The enormous Jewish cemetery, in which generations of Jews were buried, was totally destroyed by the Nazis, with the active participation of many local Greeks, who pillaged the site and removed most of the gravestones for use as building materials. (They are being recovered, slowly — see our June 2017 news post.) Today, its former location is occupied by the Aristotle University of Thessaloniki. Some gravestones can be seen at the new Jewish cemetery in the Stavroupolis area (31 Karaoli Demetriou St.), where there is also a large Holocaust memorial, and at the Jewish Museum.
An article by Leon Saltiel published in July 2014 in Yad Vashem Studies.
Information and photos of four pre-war villas that were homes to Jewish families:
On Thessaloniki’s destroyed synagogues, see: Pallini, Cristina and Annalisa Riccarda Scaccabarozzi. “In Search of Salonika’s Lost Synagogues. An Open Question Concerning Intangible Heritage.” In Quest (online journal); Issue 7 July 2014
Jewish quarter (Barbouta); 19th century synagogue; Jewish cemetery.
A synagogue existed here in ancient times.
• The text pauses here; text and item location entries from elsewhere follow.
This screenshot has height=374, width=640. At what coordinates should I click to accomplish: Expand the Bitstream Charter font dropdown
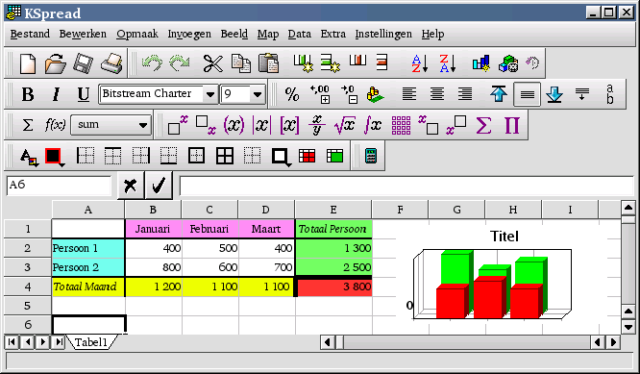(210, 94)
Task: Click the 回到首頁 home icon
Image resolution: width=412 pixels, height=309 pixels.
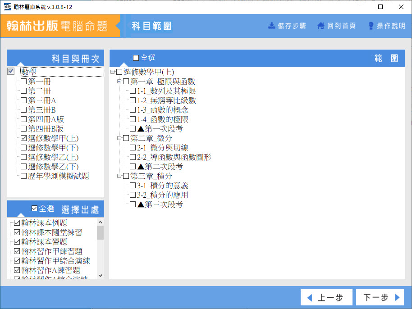Action: click(321, 26)
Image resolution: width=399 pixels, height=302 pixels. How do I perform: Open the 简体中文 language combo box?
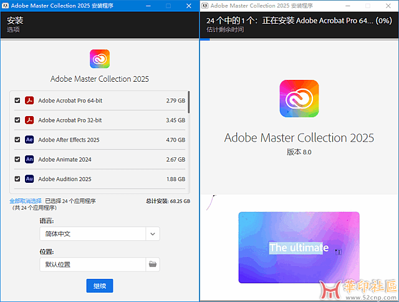pos(92,234)
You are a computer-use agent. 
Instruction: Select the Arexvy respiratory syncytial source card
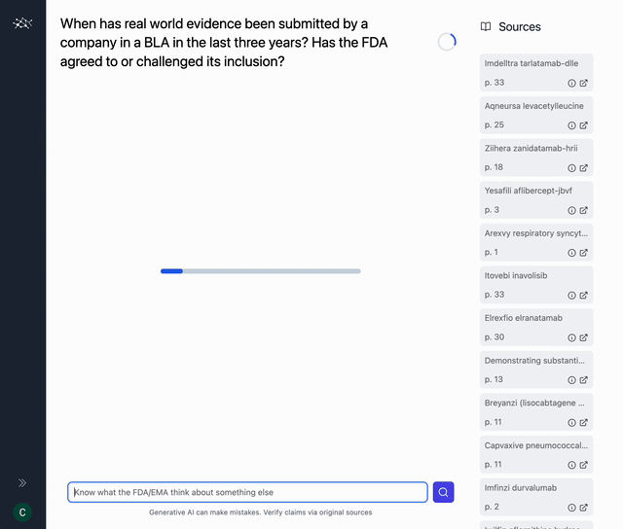coord(536,242)
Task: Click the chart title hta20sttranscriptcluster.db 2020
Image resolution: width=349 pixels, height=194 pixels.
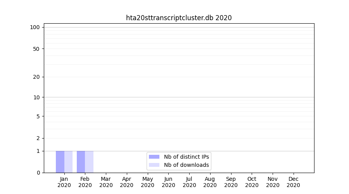Action: pyautogui.click(x=179, y=18)
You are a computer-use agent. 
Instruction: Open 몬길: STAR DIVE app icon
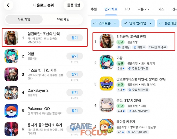click(x=106, y=105)
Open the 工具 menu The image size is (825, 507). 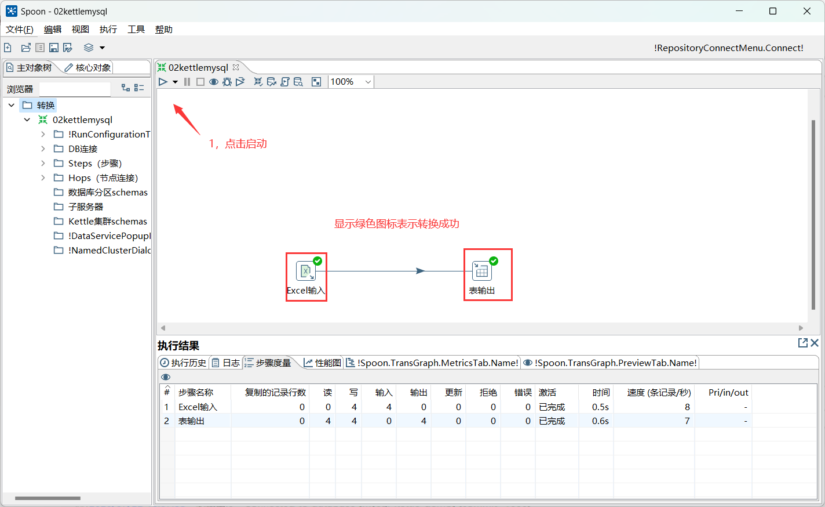[x=136, y=29]
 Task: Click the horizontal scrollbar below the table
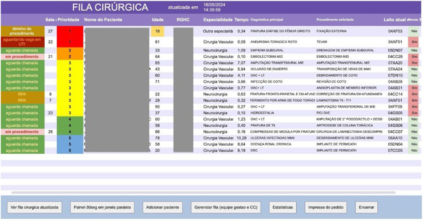(203, 193)
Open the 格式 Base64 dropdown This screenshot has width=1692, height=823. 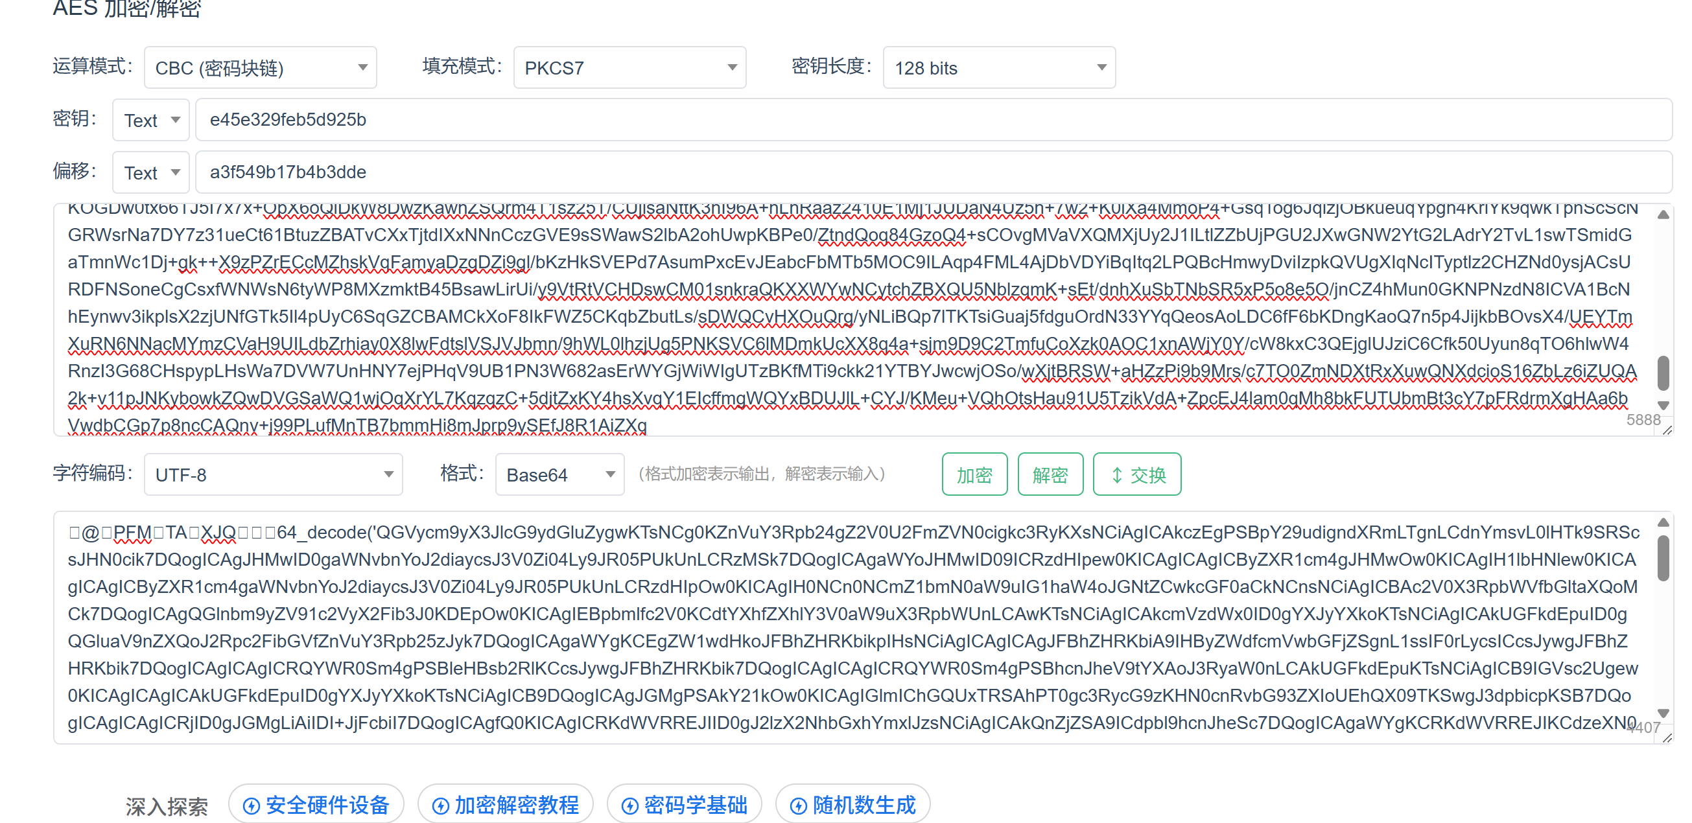(x=559, y=475)
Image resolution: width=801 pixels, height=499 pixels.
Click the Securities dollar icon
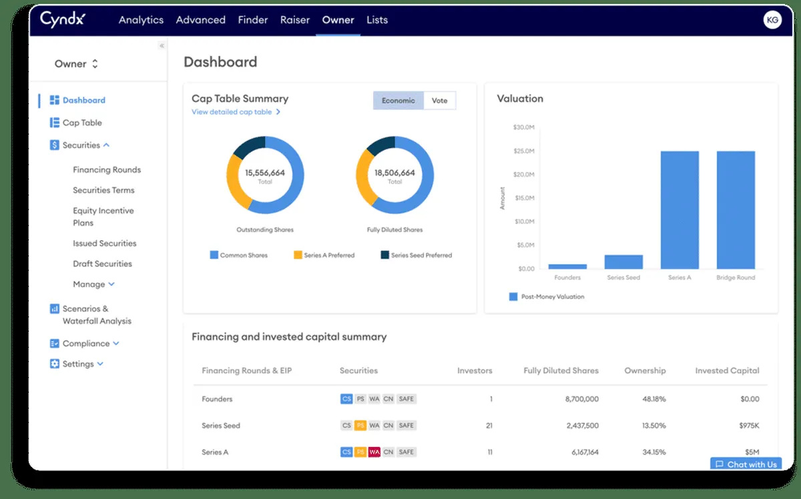tap(55, 145)
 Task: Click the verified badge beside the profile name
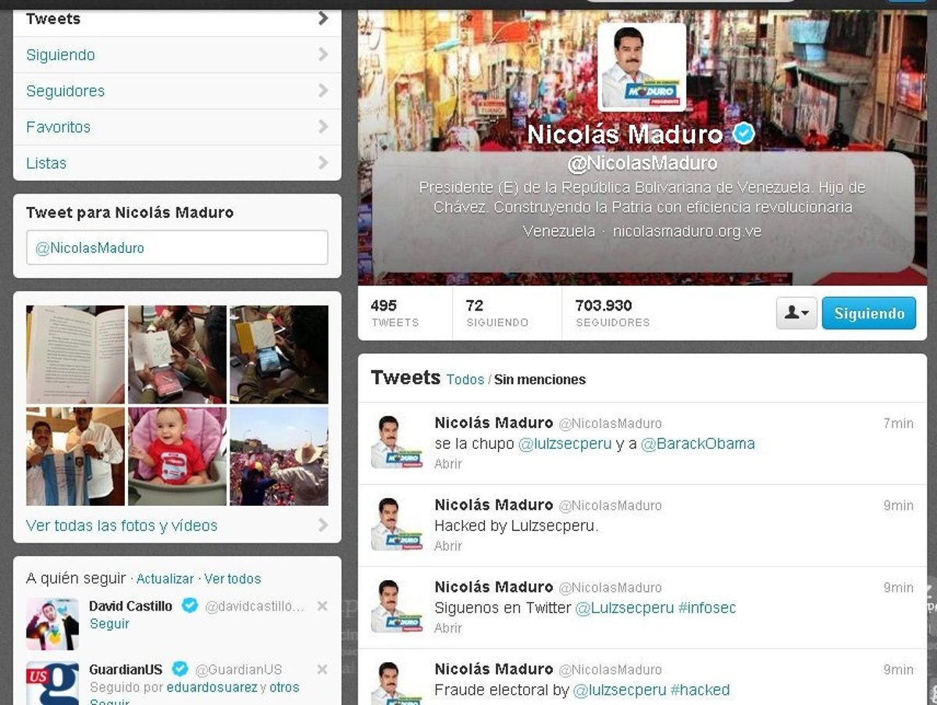point(743,134)
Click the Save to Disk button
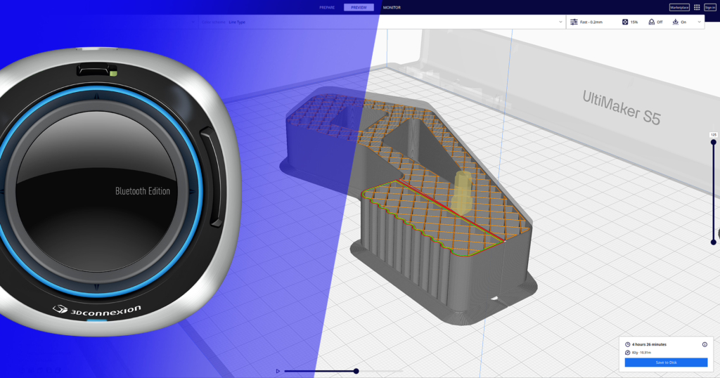 (666, 363)
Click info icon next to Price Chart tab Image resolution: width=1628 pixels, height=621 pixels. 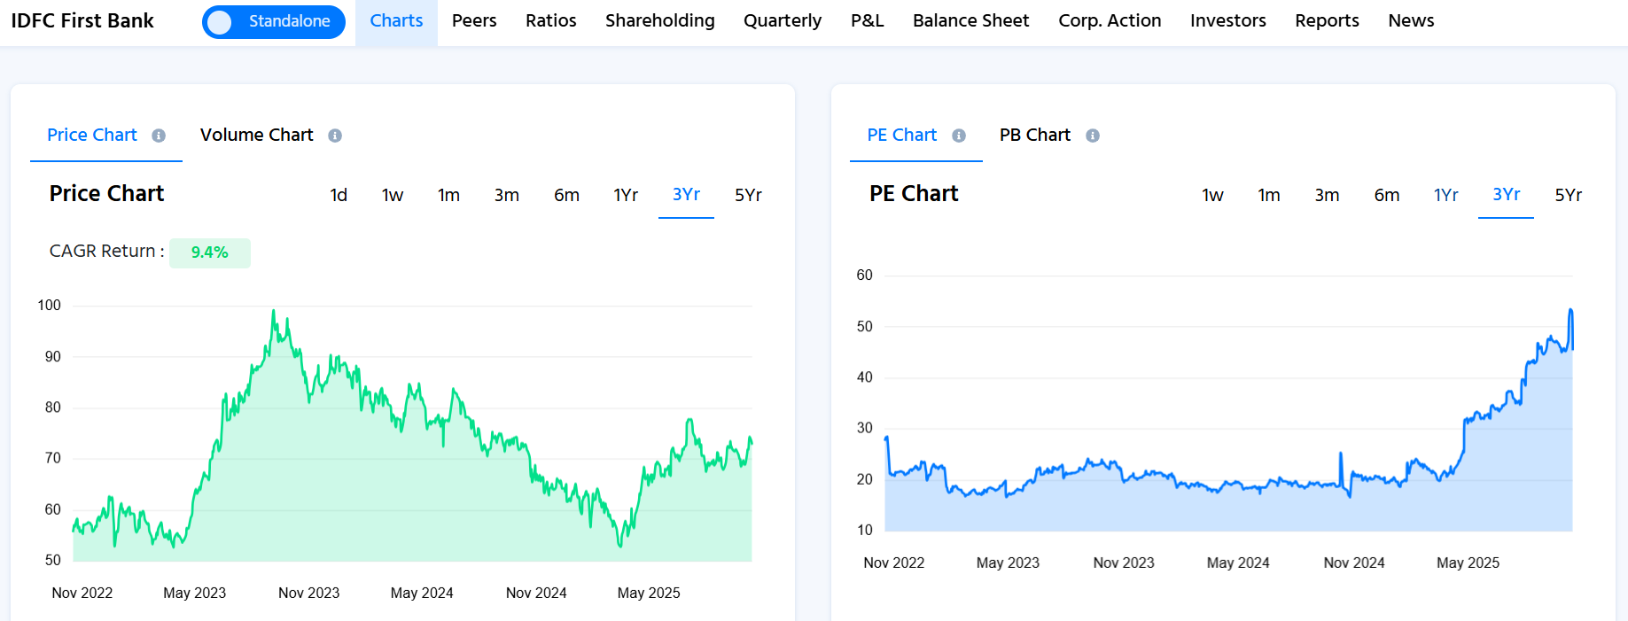[x=159, y=136]
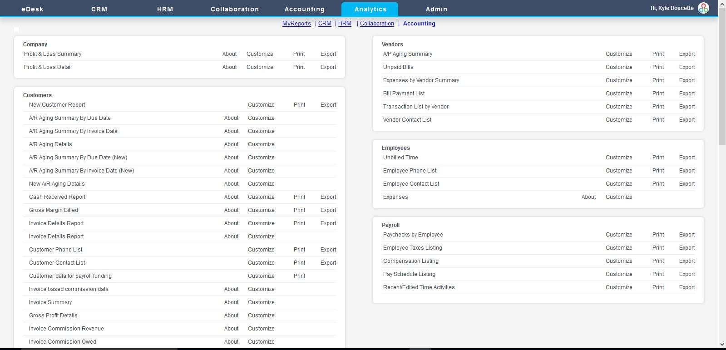The width and height of the screenshot is (726, 350).
Task: Open the CRM tab in top navigation
Action: click(x=99, y=9)
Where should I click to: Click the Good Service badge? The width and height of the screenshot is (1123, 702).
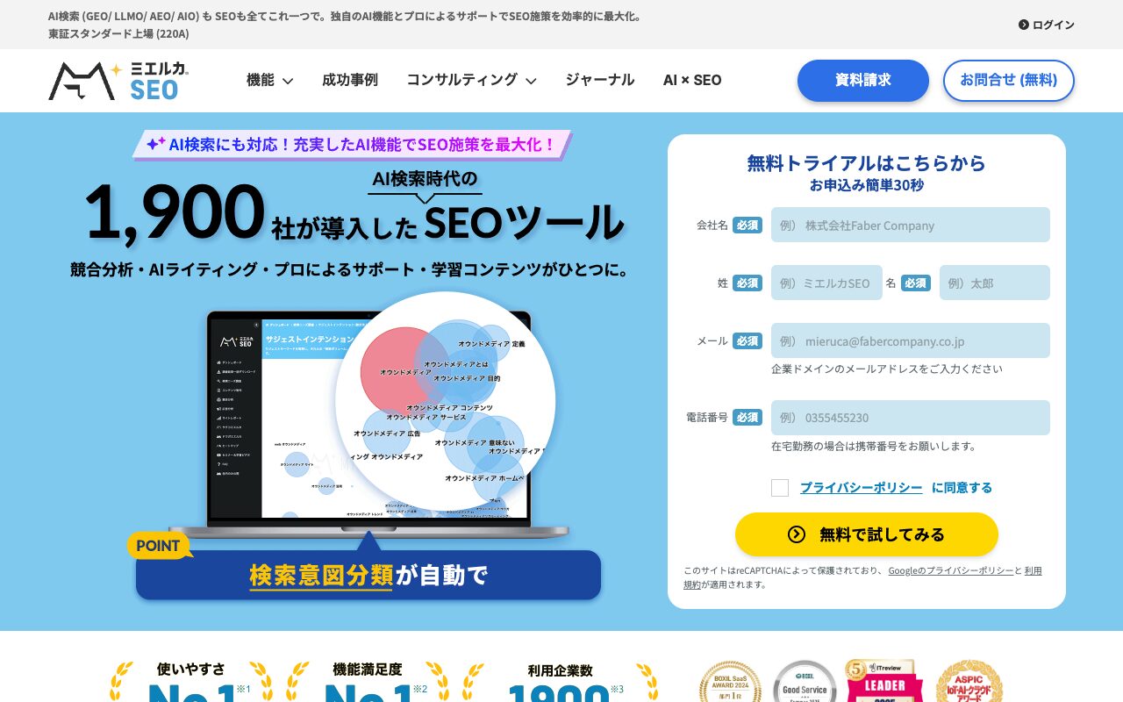click(x=805, y=683)
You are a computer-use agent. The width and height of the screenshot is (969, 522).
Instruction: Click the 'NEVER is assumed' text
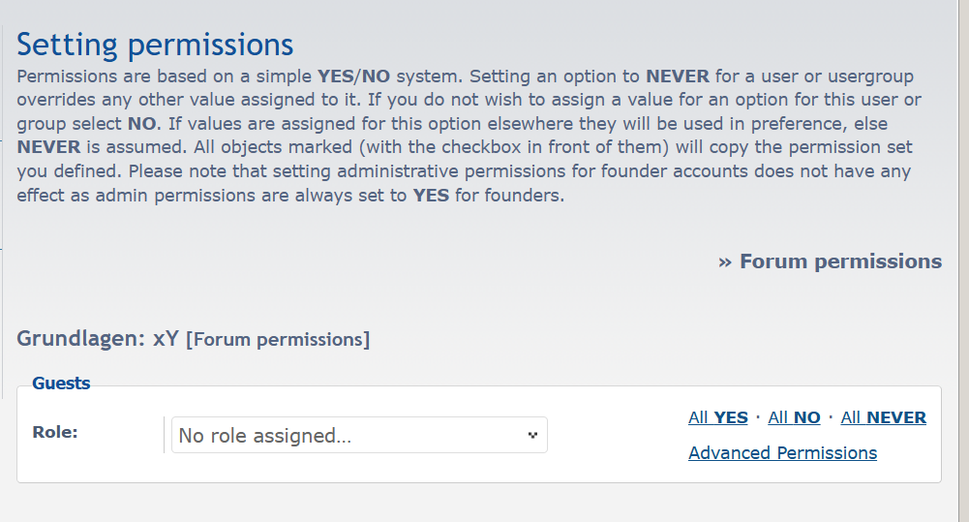(85, 147)
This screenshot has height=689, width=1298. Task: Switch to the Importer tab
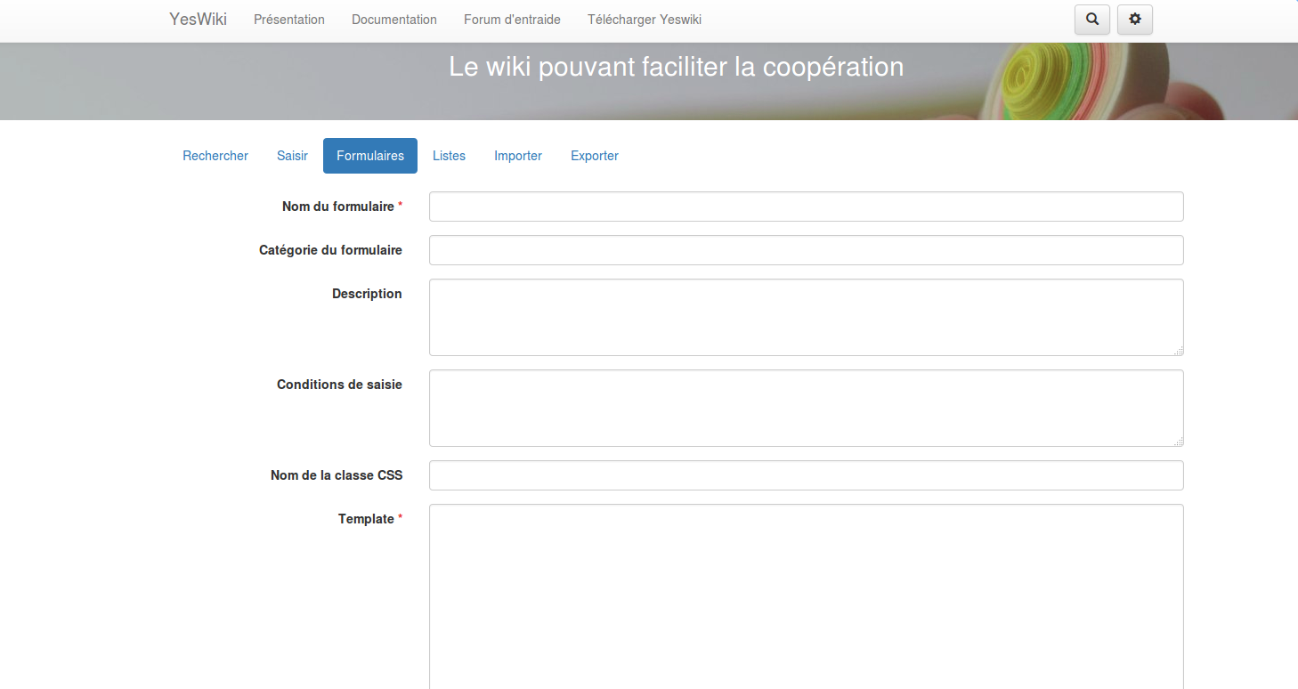tap(518, 156)
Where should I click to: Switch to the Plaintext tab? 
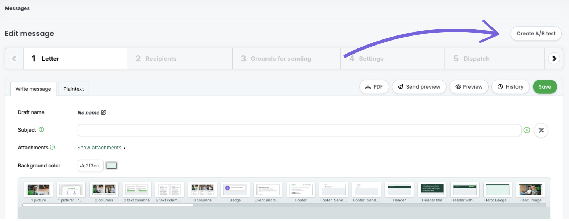74,89
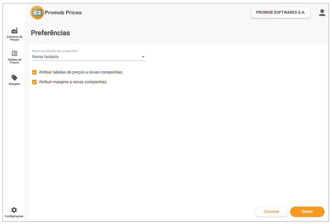Click the Configurações sidebar label

(14, 216)
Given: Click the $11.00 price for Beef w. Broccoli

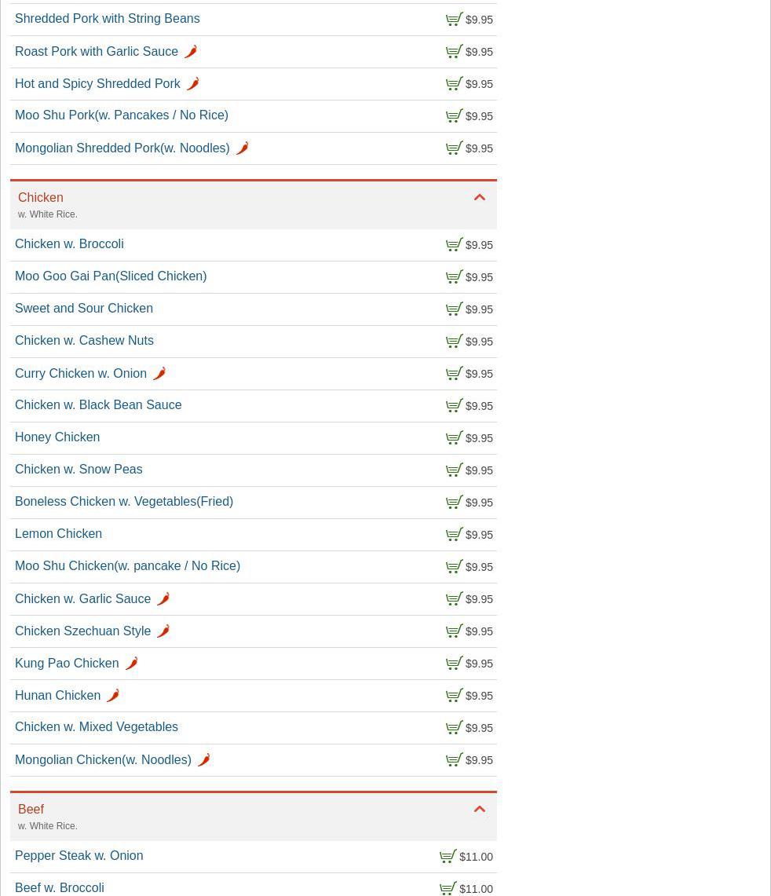Looking at the screenshot, I should (x=476, y=889).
The current building, disused but registered as a national historic monument, dates from around 1850. Constructed by local vernacular builders, it is the oldest surviving synagogue in northern Greece outside of Thessaloniki. The building stands almost at the end of the central corridor of the former Jewish quarter, Barbouta, near the Tripotamos River. It is a single-storey, wooden framed building with a masonry façade, the portico of which is flanked by pillars. The interior features a women’s gallery, separated by a lattice screen and a central tevah (bimah). The ehal (Ark) is set against the eastern wall, but the presence of a shallow dome at the western end of the building suggests the bimah might have originally been located here. Decorative tiles ornament the central area. The remains of a mikveh are in the basement. There have been several phases of restoration since 1997.
The Jewish cemetery is located about 500 meters from the Jewish quarter on the opposite bank of Tripotamos River.